▶ [TASK GOAL]: Reproduce exactly, and exclusively, the lines from the line containing "Where should I click to: Click 'Suivant" through the final line of the listing below.

▶ [DATA RECORDS]:

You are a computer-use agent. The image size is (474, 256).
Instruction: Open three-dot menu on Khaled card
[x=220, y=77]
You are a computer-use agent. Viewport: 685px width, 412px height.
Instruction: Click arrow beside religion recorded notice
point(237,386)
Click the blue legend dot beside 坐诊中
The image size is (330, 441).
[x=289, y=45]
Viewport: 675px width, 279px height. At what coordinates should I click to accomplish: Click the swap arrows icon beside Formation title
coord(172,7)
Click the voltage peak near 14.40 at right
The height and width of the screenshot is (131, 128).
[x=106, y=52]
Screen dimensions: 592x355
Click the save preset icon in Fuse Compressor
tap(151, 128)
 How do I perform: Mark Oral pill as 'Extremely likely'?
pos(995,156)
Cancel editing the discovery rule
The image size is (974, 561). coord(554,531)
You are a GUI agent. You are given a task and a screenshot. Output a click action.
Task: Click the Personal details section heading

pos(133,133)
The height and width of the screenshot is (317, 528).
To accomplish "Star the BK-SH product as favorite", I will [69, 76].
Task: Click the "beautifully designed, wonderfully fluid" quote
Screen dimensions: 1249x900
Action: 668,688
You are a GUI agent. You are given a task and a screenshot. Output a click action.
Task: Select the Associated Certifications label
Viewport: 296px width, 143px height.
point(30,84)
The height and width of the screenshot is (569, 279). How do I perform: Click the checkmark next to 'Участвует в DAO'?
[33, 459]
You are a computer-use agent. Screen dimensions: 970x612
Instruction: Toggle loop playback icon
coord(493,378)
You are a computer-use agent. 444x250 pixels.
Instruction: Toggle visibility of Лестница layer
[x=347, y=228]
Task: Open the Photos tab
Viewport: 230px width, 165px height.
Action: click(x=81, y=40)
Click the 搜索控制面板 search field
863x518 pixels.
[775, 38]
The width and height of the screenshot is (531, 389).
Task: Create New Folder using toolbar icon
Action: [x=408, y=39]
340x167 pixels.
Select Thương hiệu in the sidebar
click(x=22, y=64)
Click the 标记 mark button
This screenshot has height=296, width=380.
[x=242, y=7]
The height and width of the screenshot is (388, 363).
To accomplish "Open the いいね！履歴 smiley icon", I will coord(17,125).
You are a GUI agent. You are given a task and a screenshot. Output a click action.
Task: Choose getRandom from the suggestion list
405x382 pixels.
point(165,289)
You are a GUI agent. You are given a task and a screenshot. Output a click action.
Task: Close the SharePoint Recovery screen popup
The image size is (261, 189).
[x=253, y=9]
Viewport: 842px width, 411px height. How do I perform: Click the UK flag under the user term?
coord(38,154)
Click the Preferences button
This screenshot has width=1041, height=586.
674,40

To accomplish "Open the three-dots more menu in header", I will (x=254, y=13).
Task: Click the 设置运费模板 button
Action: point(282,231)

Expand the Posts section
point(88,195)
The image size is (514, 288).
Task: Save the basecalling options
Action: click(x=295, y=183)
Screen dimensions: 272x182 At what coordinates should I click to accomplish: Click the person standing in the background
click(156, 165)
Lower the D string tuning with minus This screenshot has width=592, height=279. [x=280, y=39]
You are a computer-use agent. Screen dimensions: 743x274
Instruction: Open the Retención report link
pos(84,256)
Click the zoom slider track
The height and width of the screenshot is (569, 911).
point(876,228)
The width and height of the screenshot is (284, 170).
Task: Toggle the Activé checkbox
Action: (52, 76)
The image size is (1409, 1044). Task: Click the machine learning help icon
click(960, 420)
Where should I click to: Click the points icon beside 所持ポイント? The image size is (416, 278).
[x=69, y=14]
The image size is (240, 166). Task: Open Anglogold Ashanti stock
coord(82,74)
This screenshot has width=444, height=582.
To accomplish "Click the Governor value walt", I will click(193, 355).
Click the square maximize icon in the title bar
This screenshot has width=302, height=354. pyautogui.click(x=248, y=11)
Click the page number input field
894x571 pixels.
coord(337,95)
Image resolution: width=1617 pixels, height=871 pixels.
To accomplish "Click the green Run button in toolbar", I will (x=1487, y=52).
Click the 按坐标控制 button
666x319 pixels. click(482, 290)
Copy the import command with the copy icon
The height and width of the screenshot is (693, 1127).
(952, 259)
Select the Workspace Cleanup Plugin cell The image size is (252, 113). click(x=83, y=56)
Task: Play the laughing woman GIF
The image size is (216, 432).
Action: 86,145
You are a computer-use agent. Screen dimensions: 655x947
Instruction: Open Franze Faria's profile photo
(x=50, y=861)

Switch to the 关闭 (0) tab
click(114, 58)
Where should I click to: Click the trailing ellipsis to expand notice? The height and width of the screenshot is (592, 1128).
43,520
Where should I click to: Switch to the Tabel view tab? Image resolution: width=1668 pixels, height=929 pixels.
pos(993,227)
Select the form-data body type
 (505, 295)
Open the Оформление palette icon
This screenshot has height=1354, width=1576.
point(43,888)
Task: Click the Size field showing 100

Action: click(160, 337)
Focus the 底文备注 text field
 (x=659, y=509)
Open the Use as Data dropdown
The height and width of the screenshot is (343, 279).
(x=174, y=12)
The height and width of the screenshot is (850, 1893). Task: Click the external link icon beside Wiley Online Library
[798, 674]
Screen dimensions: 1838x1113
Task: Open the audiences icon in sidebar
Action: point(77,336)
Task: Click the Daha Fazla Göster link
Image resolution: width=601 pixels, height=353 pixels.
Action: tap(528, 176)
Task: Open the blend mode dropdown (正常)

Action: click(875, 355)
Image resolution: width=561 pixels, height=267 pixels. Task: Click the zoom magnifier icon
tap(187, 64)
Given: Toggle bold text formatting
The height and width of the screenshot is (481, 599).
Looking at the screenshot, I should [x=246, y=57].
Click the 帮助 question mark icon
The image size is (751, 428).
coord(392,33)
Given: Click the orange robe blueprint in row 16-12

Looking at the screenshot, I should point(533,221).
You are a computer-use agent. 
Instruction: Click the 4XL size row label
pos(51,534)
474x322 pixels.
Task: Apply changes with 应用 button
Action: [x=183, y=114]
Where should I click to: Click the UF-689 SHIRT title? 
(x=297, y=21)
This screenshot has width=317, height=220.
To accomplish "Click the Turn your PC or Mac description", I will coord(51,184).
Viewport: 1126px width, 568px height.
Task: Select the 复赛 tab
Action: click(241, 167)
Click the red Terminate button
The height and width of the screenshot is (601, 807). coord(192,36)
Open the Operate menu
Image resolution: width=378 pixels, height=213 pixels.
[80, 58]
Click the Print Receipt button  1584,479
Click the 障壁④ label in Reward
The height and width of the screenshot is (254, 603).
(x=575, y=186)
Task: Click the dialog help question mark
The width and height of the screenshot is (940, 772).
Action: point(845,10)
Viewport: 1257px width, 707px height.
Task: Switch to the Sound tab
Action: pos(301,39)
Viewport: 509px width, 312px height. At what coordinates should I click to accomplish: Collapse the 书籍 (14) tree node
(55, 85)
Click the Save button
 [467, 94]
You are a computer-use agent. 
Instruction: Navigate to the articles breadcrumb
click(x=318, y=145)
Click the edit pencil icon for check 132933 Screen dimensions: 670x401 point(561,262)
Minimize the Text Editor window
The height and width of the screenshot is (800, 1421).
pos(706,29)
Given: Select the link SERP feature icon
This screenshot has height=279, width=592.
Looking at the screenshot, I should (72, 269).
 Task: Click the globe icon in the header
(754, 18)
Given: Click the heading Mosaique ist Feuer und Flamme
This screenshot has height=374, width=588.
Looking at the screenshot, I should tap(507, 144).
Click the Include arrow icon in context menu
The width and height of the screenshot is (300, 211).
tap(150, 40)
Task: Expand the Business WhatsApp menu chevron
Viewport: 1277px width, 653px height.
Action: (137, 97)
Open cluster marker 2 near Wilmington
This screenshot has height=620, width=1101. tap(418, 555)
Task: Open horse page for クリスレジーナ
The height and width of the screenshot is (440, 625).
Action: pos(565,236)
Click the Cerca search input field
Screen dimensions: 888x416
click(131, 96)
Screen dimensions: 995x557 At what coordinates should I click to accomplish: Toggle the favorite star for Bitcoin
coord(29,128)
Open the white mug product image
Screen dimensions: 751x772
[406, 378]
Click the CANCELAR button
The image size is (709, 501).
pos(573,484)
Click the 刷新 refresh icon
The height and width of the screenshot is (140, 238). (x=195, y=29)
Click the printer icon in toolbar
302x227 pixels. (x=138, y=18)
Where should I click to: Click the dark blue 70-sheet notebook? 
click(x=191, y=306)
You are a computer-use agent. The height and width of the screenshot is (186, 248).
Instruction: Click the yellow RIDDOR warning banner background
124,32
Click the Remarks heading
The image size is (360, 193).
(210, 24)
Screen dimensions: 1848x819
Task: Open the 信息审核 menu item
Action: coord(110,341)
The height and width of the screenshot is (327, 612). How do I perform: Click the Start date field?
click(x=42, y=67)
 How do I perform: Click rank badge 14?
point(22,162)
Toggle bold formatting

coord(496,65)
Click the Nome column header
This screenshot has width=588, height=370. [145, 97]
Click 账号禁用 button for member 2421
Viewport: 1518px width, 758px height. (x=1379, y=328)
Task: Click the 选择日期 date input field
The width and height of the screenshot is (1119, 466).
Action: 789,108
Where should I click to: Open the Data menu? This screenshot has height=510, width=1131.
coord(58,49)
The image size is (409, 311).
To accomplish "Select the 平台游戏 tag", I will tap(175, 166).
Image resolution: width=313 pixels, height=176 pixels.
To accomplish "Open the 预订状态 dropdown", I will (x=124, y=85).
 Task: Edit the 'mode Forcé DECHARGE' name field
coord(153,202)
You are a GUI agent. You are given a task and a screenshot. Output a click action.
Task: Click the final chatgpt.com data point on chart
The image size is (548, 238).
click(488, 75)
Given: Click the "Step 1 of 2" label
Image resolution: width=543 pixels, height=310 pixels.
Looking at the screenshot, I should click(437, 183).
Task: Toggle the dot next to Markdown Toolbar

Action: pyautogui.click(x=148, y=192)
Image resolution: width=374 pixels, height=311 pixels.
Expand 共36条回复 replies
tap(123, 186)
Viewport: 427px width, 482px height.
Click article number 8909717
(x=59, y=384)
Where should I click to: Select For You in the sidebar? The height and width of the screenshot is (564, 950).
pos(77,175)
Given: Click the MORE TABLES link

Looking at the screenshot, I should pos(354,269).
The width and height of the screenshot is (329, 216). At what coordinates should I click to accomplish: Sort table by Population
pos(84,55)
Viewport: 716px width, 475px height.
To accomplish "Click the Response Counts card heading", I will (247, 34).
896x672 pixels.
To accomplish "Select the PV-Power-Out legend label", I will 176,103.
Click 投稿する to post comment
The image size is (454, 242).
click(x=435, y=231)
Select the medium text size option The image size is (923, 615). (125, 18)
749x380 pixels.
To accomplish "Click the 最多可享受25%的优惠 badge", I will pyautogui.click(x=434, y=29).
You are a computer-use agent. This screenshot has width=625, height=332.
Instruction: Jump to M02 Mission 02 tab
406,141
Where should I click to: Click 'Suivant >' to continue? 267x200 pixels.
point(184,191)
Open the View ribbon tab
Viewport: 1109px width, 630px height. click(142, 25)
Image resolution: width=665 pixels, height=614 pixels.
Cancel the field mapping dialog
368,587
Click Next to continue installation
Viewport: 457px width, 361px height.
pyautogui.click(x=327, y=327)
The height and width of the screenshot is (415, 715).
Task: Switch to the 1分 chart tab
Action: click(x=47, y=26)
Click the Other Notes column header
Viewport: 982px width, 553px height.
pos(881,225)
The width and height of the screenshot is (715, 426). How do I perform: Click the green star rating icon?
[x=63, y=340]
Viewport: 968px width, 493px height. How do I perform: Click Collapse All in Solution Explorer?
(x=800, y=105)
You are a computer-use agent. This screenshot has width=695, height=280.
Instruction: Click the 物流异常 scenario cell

▶ [ANSWER SECTION]:
Where should I click to: Click 'Suivant >' to continue? 267x200 pixels.
point(184,191)
Open the View ribbon tab
Viewport: 1109px width, 630px height. click(142, 25)
Image resolution: width=665 pixels, height=614 pixels.
Cancel the field mapping dialog
368,587
Click Next to continue installation
Viewport: 457px width, 361px height.
pyautogui.click(x=327, y=327)
The height and width of the screenshot is (415, 715).
Task: Switch to the 1分 chart tab
Action: click(x=47, y=26)
Click the Other Notes column header
Viewport: 982px width, 553px height.
pos(881,225)
The width and height of the screenshot is (715, 426). How do I perform: Click the green star rating icon?
[x=63, y=340]
Viewport: 968px width, 493px height. How do I perform: Click Collapse All in Solution Explorer?
(x=800, y=105)
You are a computer-use agent. This screenshot has width=695, height=280.
Instruction: Click the 物流异常 scenario cell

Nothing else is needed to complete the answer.